══ SOURCE ══

FastLoad Performance Tuning for large volumes of input data

Tools & Utilities
Enthusiast

FastLoad Performance Tuning for large volumes of input data

Hi,

I am facing a problem Loading a data from an input file. Though the data is being successfully loaded to respective table in Teradata, the time taken for this task is high.
Some important information are:

The system is MP RAS UNIX

The input records are read as VARTEXT

**** 15:55:45 Number of FastLoad sessions requested = 8

**** 15:55:51 Number of AMPs available: 10

TOTAL RECORD LENGTH = 3502

Total number of records inserted is 778100

Total CurrentPerm of the table after successful loading is 378,142,720

Time taken to load is appr. 8 hrs (1hr for 100000 records)

Can someone help me out to increase the speed of the task for the above scenario.

Thanks,

12 REPLIES
Enthusiast

Re: FastLoad Performance Tuning for large volumes of input data

Could you give us some insight into your target table? What is the primary index of your target table and how unique is the primary index?

═══
══ PROVIDED MATERIAL ══

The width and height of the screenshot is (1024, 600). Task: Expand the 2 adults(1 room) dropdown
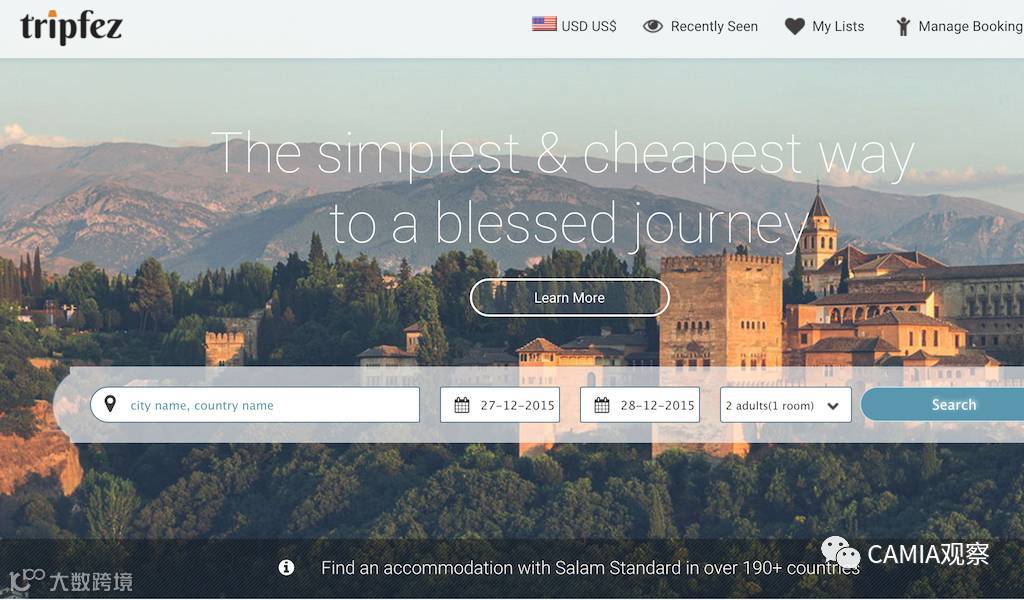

═══

[TASK] Can you copy the FastLoad tuning thread from "Can someone help" through "the primary index?", inclusive, exactly as it appears?

[COMPLETED TASK]
Can someone help me out to increase the speed of the task for the above scenario.

Thanks,

12 REPLIES
Enthusiast

Re: FastLoad Performance Tuning for large volumes of input data

Could you give us some insight into your target table? What is the primary index of your target table and how unique is the primary index?